■ THE TASK
Give back exactly the lines from the one holding "Screen dimensions: 494x868" to the bottom of the material, both included, and nothing more. No pictures.

■ DATASET EXTRACT
* * * *

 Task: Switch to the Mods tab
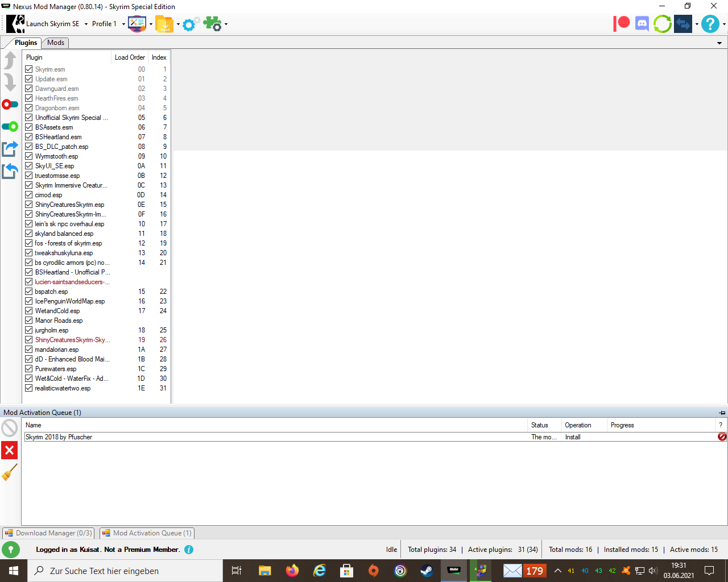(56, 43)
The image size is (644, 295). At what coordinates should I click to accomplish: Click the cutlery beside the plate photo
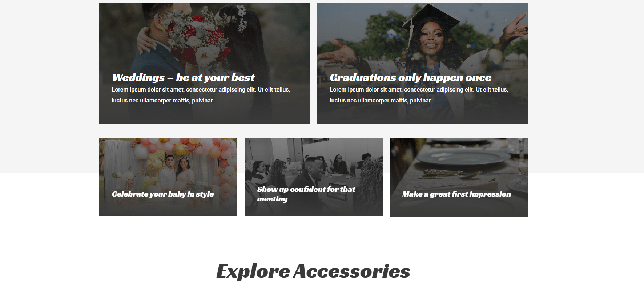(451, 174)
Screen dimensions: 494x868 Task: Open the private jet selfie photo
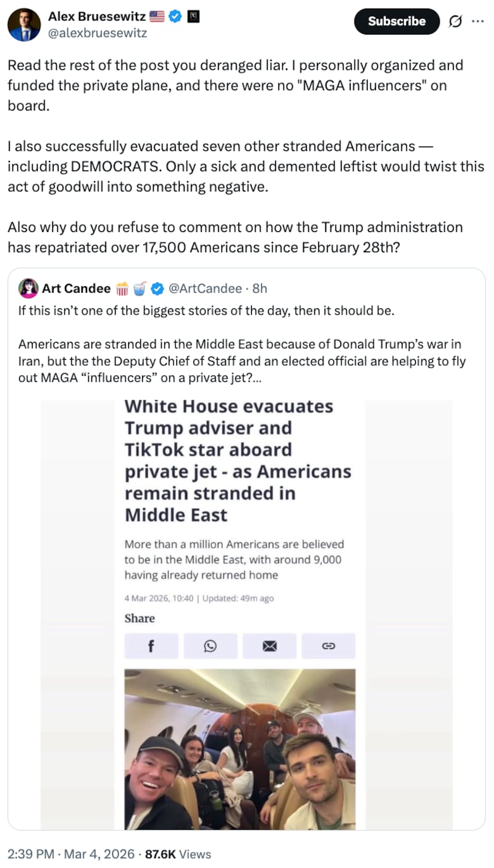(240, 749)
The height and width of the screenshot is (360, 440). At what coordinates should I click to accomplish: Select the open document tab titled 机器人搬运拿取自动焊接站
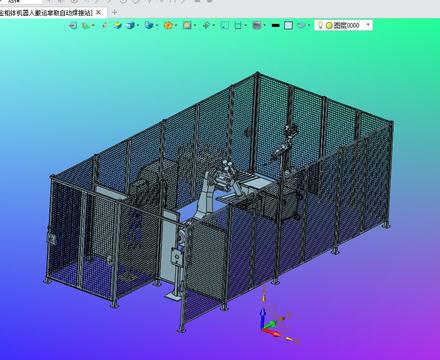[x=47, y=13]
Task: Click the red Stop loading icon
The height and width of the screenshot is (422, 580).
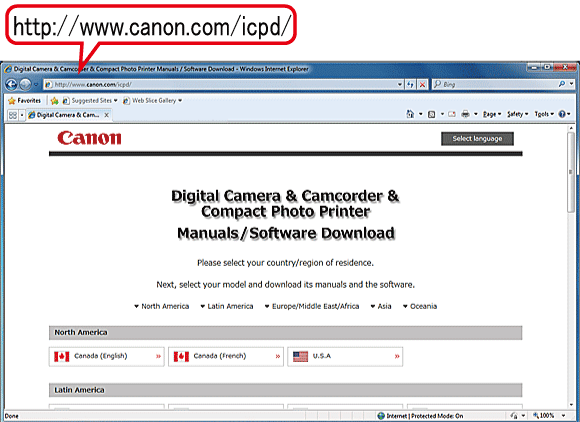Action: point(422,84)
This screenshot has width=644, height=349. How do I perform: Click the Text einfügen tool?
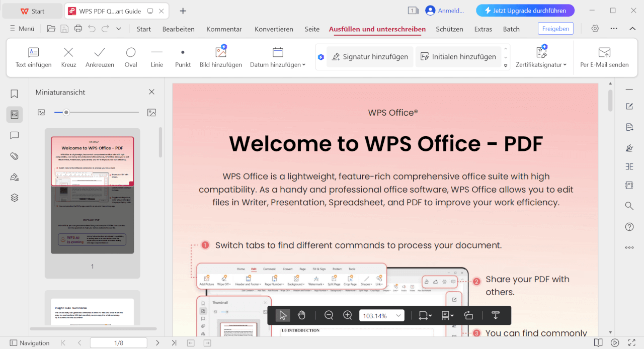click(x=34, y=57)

* * * *

■ TASK SOLUTION
Screen dimensions: 494x868 Task: Open the private jet selfie photo
(240, 749)
The height and width of the screenshot is (360, 440). At what coordinates should I click to accomplish: Select the open document tab titled 机器人搬运拿取自动焊接站
[x=47, y=13]
Task: Click the red Stop loading icon
The height and width of the screenshot is (422, 580).
Action: point(422,84)
This screenshot has width=644, height=349. How do I perform: Click the Text einfügen tool?
click(x=34, y=57)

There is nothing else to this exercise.